Panama - Day 4

Panama – Day 4

Day 4 proves to be perhaps our most moving day yet. We venture west again, but not up the mountain this time. We are told to be “ready”, as we will be visiting an area of extreme poverty. We wonder how it could be worse than what we saw at Rio Rita.

There are three indigenous tribes of people in Panama, and one of them live in a community called Loma Coba, our destination for the day. The church is called Dios de Grande (God is Good). The people are called “kuna” and originated from a series of islands off the north coast of Panama. We arrive in Loma Coba and see the church. It’s a much larger structure than the others we’ve seen, with a more traditional sanctuary and meeting hall. We go to the sanctuary and the president begins to describe his people and his church.

The altar is a replica of a canoe, which represents everything about the Kuna. They move between islands and the mainland on canoes. The Kuna people wear very decorative clothing, and artwork is important to them. This mainland community of the Kuna was established following “Operation Just Cause”, which comes up here often. On the back end of Just Cause, some of the land of the previous regime is donated to the people, and some of the Kuna claimed this spot. Women of the congregation arrive and show us their traditional clothing.
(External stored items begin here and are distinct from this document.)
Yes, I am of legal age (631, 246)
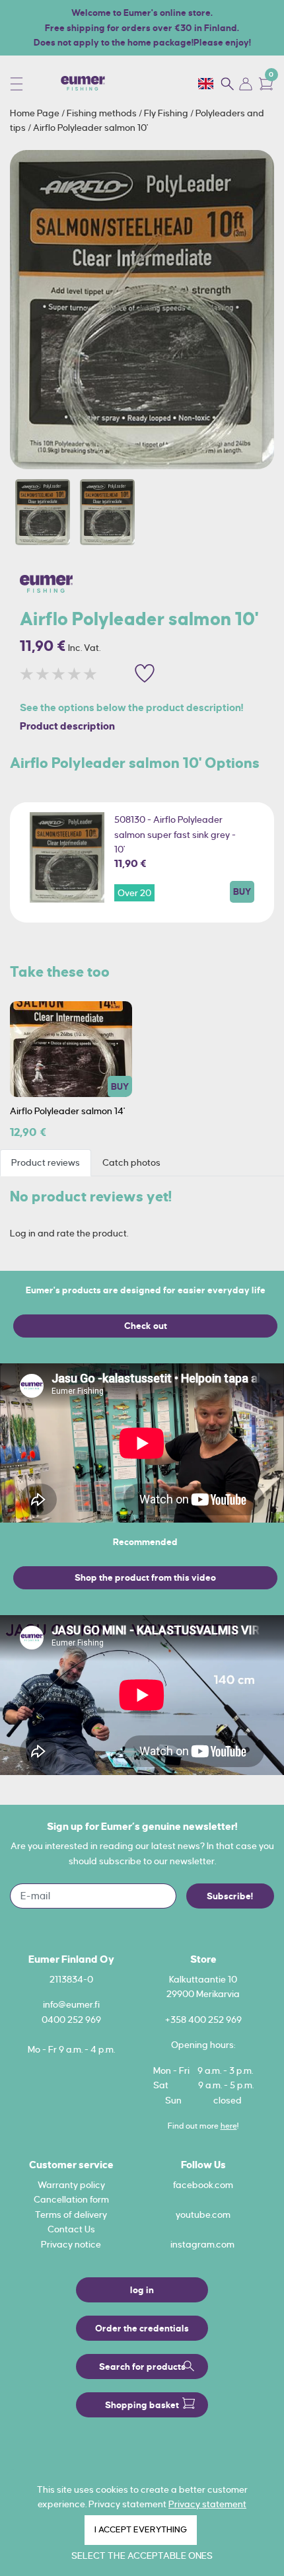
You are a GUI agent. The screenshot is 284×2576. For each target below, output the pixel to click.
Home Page (35, 113)
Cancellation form (71, 2199)
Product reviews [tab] (45, 1162)
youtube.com (203, 2214)
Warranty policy (71, 2184)
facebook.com (203, 2184)
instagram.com (202, 2244)
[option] (142, 309)
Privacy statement (207, 2504)
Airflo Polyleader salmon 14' (67, 1111)
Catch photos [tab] (131, 1162)
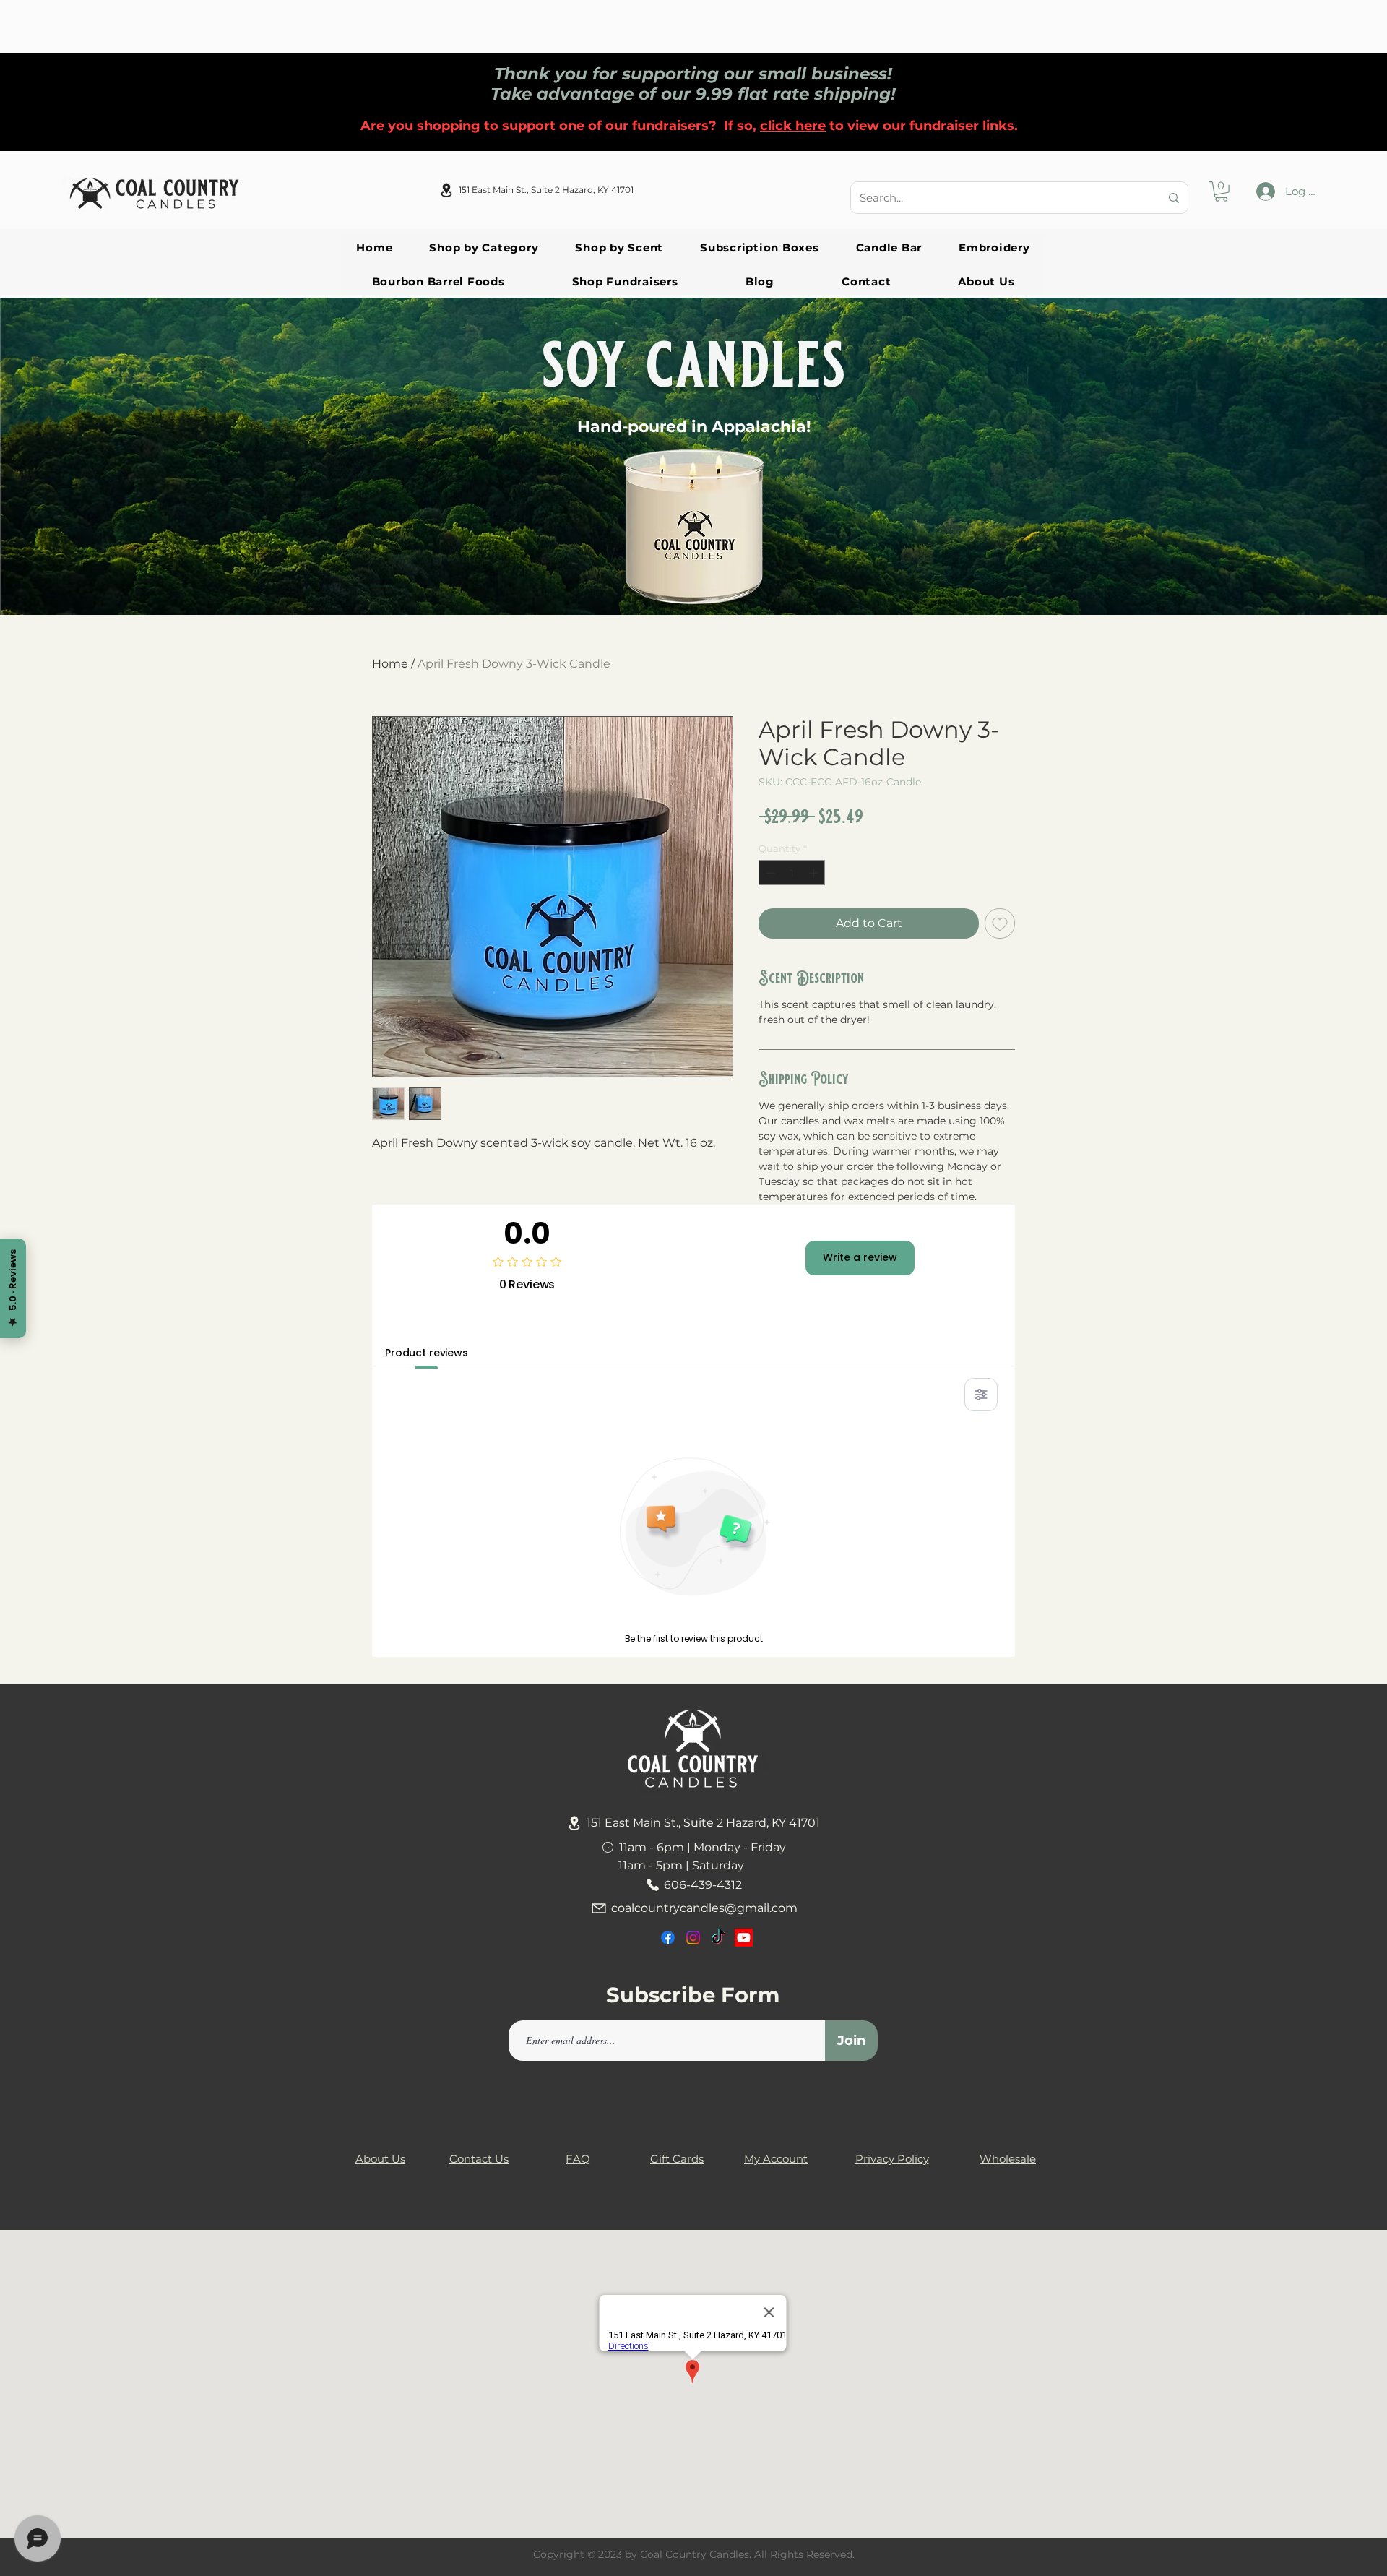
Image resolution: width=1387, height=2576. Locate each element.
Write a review (860, 1257)
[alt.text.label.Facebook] (668, 1938)
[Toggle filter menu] (981, 1394)
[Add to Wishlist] (1000, 923)
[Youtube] (744, 1938)
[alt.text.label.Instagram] (693, 1938)
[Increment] (815, 873)
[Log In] (1265, 191)
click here (793, 126)
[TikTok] (718, 1938)
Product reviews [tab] (426, 1352)
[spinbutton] (792, 873)
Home (390, 664)
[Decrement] (769, 873)
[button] (1221, 191)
The church is without a pastor today and they are actively seeking to call a new man to lead this congregation. They have a vacancy pastor that preaches on Sunday but is not present in the community during the week.

Then we meet Jasmine. Jasmine stands up and says in broken English “I am Lutheran to the middle”. When Jasmine was very young her family was among the founding families of the church, and the church originally met in their family home. Now at the age of 28, she and her siblings are all active in this church. Jasmine leads the children’s ministry. Her energy is high and contagious. She has a huge smile and is very animated as she describes her children’s ministry. For VBS, they might have 100 or more kids.

Kuna Women in Traditional Clothing

These people are incredibly friendly. They take us on a walk to show us their gardens. One woman describes losing her father the year previous and how her pineapple trees were planted in his memory. We walk part of the community and then board the bus with the Kuna to see a new area of their ministry. We drive about 10 minutes to a different community where the poverty is more extreme. This is a newer community that is without a church. This is a mission field for Dios es Grande, and this is where they recently held VBS. We are taken to the home of a sponsoring family for this ministry. He invites us into his home and we see a breathtaking view of the community from his porch. Jasmine joins us on the porch and points out homes where they have been invited in to lead services, bible studies and VBS. The patriarch of the family joins us on the porch (a retired teacher) and he describes how the ministry is changing lives in this community. This is “front line” mission ministry, done by the Kuna, for the Kuna.

We go back to Dios es Grande for additional conversations. They describe what they want to do with their ministry, including the hope for a food pantry for the community. We see the upstairs “parsonage” that sits empty waiting for a new shepherd. They ask us for any advice we might have to help them grow, which is ironic because we have so much to learn from them. With so little, they expand their ministry into neighboring communities to tell others of the love of Christ.

We conclude our day with a visit with the President of the National Church and Brian, an LCMS missionary that is a plant from St. Louis. We discuss partnering opportunities and the need to be in conversation about what each other are doing in an effort to make maximum use of limited resources. We then regroup for a debriefing at the end of the day. Days are long; this last meeting doesn’t begin until after 11 pm. This is simultaneously exhausting and SO rewarding.